Gavin tak menyahut dan hanya menatap cara Green mengikat sabuk pengaman dan tampak kesulitan saat mengancingkan karena tak terbiasa. Tanpa banyak bicara Gavin mendekati Green dan mengambil sabuk pengaman di tangan Green dan membantunya. "Pada akhirnya, aku juga yang membantumu," ujar Gavin sambil mendongakkan kepalanya dan seketika ia langsung terdiam.

Ternyata kepala Green yang tadinya menunduk, mendongak bersamaan dengan Gavin sehingga mereka saling tatap dalam jarak yang begitu dekat. Hidung mancung keduanya tak sengaja saling menyentuh ujungnya. Green bergegas mundur dengan wajah malu, begitu juga dengan Gavin yang menjauh sambil memalingkan wajahnya yang bersemu merah. Ia bergegas menyalakan mobil dengan tangan agak grogi lalu mobil itu pun bergerak perlahan ke jalanan.

"Kita pulang sekarang," ajak Gavin singkat.

Selama dua puluh menit perjalanan mereka tak saling bicara karena suasana masih terasa kikuk di antara mereka. Insiden hidung bersentuhan, benar-benar membuat mereka tak berani saling pandang.

"Sampaikan terima kasihku pada Kak Keiza. Aku suka sekali panda ini karena mirip sekali dengan bonekaku waktu aku masih kecil. Tapi bonekaku itu sudah kuberikan pada seseorang saat dia pergi dari kota ini," jelas Green lirih dan mendadak teringat Kak Alim yang membawa boneka panda pemberiannya sebelum pergi.

"Sepertinya orang itu sangat berarti buatmu. Dia laki-laki yang pernah kamu ceritakan dulu, bukan? Kamu seperti gadis yang sedang jatuh cinta saja dengannya," tebak Gavin dengan nada dingin dan tampak tak suka.

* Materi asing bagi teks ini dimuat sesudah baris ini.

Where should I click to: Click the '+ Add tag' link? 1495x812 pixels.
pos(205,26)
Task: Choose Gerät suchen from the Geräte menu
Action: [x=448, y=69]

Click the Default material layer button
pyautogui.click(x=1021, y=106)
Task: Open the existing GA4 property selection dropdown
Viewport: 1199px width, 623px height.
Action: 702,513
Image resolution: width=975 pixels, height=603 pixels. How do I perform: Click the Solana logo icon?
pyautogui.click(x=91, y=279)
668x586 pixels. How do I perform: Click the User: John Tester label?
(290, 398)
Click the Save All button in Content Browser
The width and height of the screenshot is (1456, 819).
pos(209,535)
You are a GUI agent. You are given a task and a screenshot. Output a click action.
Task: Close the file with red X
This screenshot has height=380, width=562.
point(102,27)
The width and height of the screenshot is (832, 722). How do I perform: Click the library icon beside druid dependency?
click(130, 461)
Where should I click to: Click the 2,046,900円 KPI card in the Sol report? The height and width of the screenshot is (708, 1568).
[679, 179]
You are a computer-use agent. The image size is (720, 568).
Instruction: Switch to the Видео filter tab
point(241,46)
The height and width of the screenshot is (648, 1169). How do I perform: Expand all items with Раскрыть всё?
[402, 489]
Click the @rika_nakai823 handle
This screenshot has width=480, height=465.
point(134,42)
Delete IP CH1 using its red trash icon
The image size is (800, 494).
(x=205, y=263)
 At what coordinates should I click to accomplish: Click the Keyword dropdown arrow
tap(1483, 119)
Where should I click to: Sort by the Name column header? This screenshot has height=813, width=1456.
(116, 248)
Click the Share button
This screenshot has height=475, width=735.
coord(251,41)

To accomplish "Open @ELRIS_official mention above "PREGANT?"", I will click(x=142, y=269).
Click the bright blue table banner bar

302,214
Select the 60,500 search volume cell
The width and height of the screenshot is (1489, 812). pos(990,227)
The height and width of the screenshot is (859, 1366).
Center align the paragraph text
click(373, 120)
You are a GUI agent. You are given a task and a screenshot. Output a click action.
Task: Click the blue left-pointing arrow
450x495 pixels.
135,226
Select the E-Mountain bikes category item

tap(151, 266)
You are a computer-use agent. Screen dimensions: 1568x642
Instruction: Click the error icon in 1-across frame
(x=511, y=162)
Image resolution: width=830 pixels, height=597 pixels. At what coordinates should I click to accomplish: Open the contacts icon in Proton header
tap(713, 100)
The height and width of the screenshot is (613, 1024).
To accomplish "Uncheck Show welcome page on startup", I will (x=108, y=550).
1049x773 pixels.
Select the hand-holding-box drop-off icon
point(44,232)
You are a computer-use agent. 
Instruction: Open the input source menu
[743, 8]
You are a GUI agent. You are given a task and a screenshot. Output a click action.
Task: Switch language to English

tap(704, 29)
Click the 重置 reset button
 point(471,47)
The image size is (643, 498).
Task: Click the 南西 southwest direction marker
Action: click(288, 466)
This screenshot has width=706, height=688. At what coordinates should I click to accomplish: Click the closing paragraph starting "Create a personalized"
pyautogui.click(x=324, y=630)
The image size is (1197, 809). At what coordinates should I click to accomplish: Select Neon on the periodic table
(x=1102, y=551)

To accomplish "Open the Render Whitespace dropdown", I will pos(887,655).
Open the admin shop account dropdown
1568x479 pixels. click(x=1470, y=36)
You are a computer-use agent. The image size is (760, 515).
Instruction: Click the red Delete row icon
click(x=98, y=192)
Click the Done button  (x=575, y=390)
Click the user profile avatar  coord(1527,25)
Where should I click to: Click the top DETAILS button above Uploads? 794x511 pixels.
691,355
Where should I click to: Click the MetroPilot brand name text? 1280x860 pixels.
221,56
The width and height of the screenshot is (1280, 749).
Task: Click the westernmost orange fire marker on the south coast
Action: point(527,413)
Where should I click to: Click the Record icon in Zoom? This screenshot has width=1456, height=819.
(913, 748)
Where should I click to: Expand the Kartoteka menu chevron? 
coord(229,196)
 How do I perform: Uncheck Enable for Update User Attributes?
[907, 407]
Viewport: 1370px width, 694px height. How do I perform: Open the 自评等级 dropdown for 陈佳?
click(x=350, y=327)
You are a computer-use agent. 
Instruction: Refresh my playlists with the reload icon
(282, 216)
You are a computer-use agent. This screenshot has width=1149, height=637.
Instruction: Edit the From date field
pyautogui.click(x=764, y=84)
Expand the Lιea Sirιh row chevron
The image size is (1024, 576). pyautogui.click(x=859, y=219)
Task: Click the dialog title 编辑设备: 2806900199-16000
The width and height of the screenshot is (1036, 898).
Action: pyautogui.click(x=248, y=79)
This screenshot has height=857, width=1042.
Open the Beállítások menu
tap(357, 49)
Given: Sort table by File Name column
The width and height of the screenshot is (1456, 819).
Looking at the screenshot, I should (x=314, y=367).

Green hanya tersenyum tipis sambil menatap depan. "Dia pria paling berarti dalam hidupku. Aku selalu menantinya pulang. Tak ada pria yang bisa menggantikan posisinya. Dia punya tempat khusus di hatiku. Aku ingin sekali bertemu dengannya dan mengucapkan dua kata yang ingin kusampaikan padanya yang seharusnya aku lakukan sejak dulu," jawab Green dengan suara menyesal.

Gavin mencengkeram setir mobil saat mendengar kata-kata Green barusan. "Kamu itu ternyata bisa bucin juga," ucap Gavin dengan nada tak enak. "Aku jadi ingin tahu seperti apa orangnya. Bisa membuatmu aneh seperti ini."

"Orang lain sering berpikir seperti itu padaku. Yang pasti dia adalah seorang pahlawan buatku," jawab Green lirih.

"Pahlawan?" ucap Gavin heran. "Siapa namanya?" tanya Gavin makin ingin tahu.

Green menggelengkan kepalanya pelan. "Biarlah itu menjadi rahasiaku," jawab Green pelan menghindari pertanyaan lain. "Ah, kita sudah sampai rupanya. Aku turun di depan gang saja," pinta Green cepat saat mobil Gavin meluncur ke jalan di daerah perkampungan rumah keluarganya.

Green bergegas turun dari mobil ketika mobil mengkilap itu berhenti tepat di depan gang rumahnya. Gavin hendak keluar dari mobil untuk mengantarkannya tapi Green langsung melarangnya cepat.

"Pak Gavin langsung pulang saja. Kak Blue akan menjemputku di gang ini. Terima kasih sudah mengantarku pulang," ujar Green sungguh-sungguh sehingga membuat Gavin mengerutkan wajahnya.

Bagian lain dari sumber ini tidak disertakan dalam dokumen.